(Entries for locating text and elements)
>> BEGIN
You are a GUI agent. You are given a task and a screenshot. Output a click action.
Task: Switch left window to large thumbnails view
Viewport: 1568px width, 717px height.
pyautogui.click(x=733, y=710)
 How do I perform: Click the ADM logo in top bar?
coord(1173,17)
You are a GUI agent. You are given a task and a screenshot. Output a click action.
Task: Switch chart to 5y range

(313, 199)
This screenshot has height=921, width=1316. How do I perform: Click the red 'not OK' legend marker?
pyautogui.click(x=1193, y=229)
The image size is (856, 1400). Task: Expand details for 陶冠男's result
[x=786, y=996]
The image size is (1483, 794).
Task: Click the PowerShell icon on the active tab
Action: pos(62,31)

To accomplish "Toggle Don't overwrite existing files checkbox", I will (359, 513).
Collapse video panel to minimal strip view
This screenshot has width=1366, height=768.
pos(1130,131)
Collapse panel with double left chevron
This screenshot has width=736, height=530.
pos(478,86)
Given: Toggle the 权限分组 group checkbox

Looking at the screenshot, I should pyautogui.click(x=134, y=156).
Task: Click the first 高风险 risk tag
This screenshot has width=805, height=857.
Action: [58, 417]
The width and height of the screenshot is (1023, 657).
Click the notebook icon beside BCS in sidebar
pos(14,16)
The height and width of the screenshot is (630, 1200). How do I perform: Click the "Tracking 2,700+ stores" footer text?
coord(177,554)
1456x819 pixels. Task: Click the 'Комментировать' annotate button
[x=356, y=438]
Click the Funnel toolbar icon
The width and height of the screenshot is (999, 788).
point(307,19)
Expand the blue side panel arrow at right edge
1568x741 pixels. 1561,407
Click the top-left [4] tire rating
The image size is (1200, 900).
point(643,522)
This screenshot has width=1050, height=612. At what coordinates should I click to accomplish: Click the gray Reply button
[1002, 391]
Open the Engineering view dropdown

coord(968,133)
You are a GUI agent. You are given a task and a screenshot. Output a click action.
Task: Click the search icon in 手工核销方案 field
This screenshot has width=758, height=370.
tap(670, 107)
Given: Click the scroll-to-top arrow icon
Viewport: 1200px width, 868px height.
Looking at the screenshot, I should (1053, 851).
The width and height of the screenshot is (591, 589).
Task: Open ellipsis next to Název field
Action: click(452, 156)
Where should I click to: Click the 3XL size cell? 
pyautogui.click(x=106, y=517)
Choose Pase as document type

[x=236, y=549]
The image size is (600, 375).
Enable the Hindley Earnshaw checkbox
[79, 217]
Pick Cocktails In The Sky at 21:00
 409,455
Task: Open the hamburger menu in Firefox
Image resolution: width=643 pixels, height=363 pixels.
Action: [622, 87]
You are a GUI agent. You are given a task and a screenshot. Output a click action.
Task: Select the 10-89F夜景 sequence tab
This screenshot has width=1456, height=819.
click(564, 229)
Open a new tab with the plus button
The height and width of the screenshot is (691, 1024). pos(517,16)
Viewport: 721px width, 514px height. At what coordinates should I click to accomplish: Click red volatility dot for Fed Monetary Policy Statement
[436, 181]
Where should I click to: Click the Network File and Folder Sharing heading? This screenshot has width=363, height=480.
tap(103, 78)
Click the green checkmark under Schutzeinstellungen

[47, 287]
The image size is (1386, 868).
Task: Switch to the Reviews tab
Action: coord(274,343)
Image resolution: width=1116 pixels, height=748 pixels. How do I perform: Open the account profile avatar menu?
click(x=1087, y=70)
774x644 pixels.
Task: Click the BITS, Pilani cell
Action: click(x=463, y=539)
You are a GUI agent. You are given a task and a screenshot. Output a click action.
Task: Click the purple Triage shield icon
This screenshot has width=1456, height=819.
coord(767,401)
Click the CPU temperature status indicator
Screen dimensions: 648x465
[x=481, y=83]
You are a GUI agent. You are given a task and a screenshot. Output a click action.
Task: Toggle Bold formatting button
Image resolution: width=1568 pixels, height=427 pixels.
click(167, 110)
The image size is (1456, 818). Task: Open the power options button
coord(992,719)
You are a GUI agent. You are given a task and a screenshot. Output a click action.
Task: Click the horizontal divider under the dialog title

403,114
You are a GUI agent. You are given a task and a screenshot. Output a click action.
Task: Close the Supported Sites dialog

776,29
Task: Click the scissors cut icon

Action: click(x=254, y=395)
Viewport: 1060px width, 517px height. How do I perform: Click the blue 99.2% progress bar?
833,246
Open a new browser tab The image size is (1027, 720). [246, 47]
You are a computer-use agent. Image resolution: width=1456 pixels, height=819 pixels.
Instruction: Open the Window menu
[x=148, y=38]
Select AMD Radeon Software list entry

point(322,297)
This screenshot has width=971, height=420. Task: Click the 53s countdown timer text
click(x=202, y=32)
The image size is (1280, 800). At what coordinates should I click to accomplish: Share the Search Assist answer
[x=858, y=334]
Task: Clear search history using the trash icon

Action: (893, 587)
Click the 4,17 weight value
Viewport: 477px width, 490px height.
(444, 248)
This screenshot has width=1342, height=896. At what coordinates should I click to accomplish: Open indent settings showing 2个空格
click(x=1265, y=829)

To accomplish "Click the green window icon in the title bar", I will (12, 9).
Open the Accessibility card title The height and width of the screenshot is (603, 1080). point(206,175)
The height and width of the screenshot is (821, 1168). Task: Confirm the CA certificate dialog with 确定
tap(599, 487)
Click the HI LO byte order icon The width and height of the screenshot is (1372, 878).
>> END
Copy out the part of the material that opens with the line containing "Collapse video panel to minimal strip view" and closes with the line containing "The height and width of the screenshot is (691, 1024).", with both of those lines included.

Collapse video panel to minimal strip view
This screenshot has width=1366, height=768.
pos(1130,131)
Collapse panel with double left chevron
This screenshot has width=736, height=530.
pos(478,86)
Given: Toggle the 权限分组 group checkbox

Looking at the screenshot, I should pyautogui.click(x=134, y=156).
Task: Click the first 高风险 risk tag
This screenshot has width=805, height=857.
Action: [58, 417]
The width and height of the screenshot is (1023, 657).
Click the notebook icon beside BCS in sidebar
pos(14,16)
The height and width of the screenshot is (630, 1200). How do I perform: Click the "Tracking 2,700+ stores" footer text?
coord(177,554)
1456x819 pixels. Task: Click the 'Комментировать' annotate button
[x=356, y=438]
Click the Funnel toolbar icon
The width and height of the screenshot is (999, 788).
point(307,19)
Expand the blue side panel arrow at right edge
1568x741 pixels. 1561,407
Click the top-left [4] tire rating
The image size is (1200, 900).
point(643,522)
This screenshot has width=1050, height=612. At what coordinates should I click to accomplish: Click the gray Reply button
[1002, 391]
Open the Engineering view dropdown

coord(968,133)
You are a GUI agent. You are given a task and a screenshot. Output a click action.
Task: Click the search icon in 手工核销方案 field
This screenshot has width=758, height=370.
tap(670, 107)
Given: Click the scroll-to-top arrow icon
Viewport: 1200px width, 868px height.
Looking at the screenshot, I should (1053, 851).
The width and height of the screenshot is (591, 589).
Task: Open ellipsis next to Název field
Action: click(452, 156)
Where should I click to: Click the 3XL size cell? 
pyautogui.click(x=106, y=517)
Choose Pase as document type

[x=236, y=549]
The image size is (600, 375).
Enable the Hindley Earnshaw checkbox
[79, 217]
Pick Cocktails In The Sky at 21:00
 409,455
Task: Open the hamburger menu in Firefox
Image resolution: width=643 pixels, height=363 pixels.
Action: [622, 87]
You are a GUI agent. You are given a task and a screenshot. Output a click action.
Task: Select the 10-89F夜景 sequence tab
This screenshot has width=1456, height=819.
click(564, 229)
Open a new tab with the plus button
The height and width of the screenshot is (691, 1024). pos(517,16)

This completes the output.